I decided to go with my stock 47 degree helix with red spring wrapped at 70. I got the heel clickers installed and got it to 8450ish rpm. Using the recommended red primary spring, I'm only using one 3.3 grams in the tip (center empty). I've got lots of heel weight to keep engagement down (approx 4300).

I tested on a small lake (1/2 mile run), hard packed but with some loose windblown snow on top. I did 4 runs with each set up (started heavy and removed weight). The primary was warmer than usual, especially the fixed sheave. I could keep my hand on it, but it was quite warm.

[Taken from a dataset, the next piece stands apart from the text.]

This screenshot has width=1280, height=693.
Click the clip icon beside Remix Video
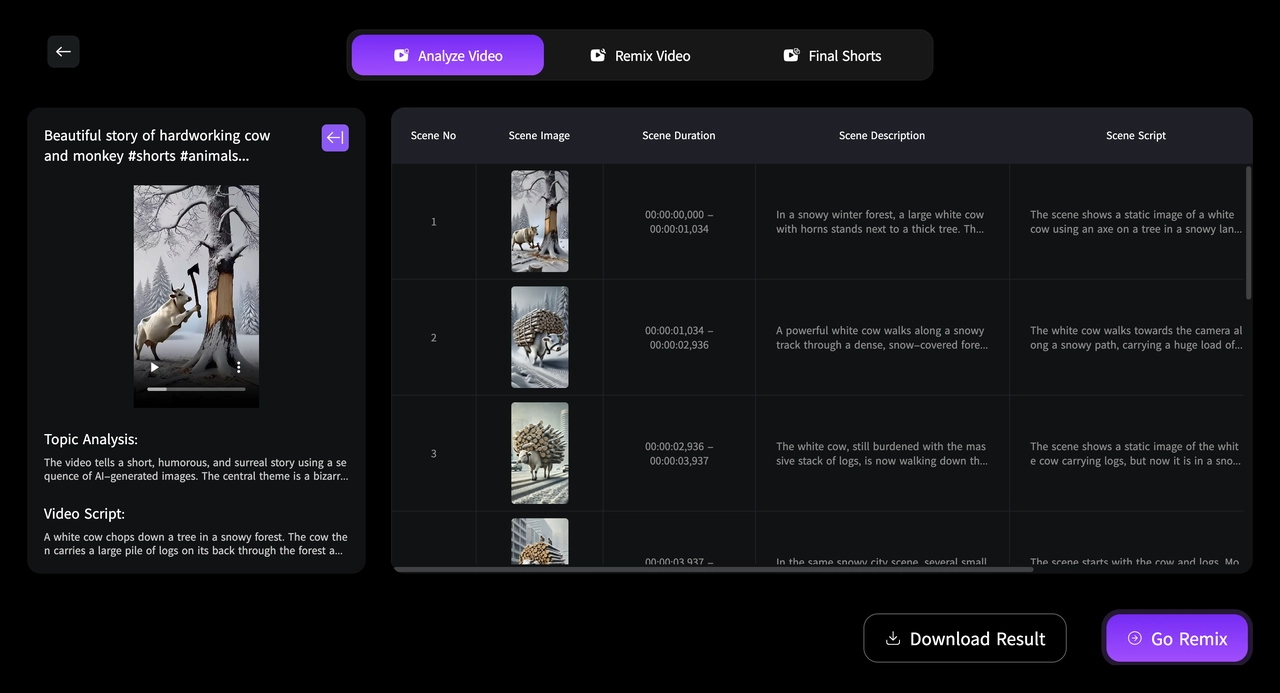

So I guess I'm getting belt slippage on the primary. I also marked the primary and the belt only got to 1/2" to 5/8" from the top.

If I wrap my spring at 60, that would help with the heat on the primary, but would also drop the rpm, right? So then I'd have to remove more tip weight, and it doesn't seem to make sense to me that I'd need less than 3.3 grams in the tip (not to mention that I'd have to find other lighter bolts). Does this make sense? I've read Aaen's book at least three times, but sometimes it's good to bounce ideas off of others!

One things for sure: it doesn't take me too long to pop the clutch and change the weights now! Once it's in my clutch compression tool, I use a socket on my cordless drill to remove and install the weight and cover bolts.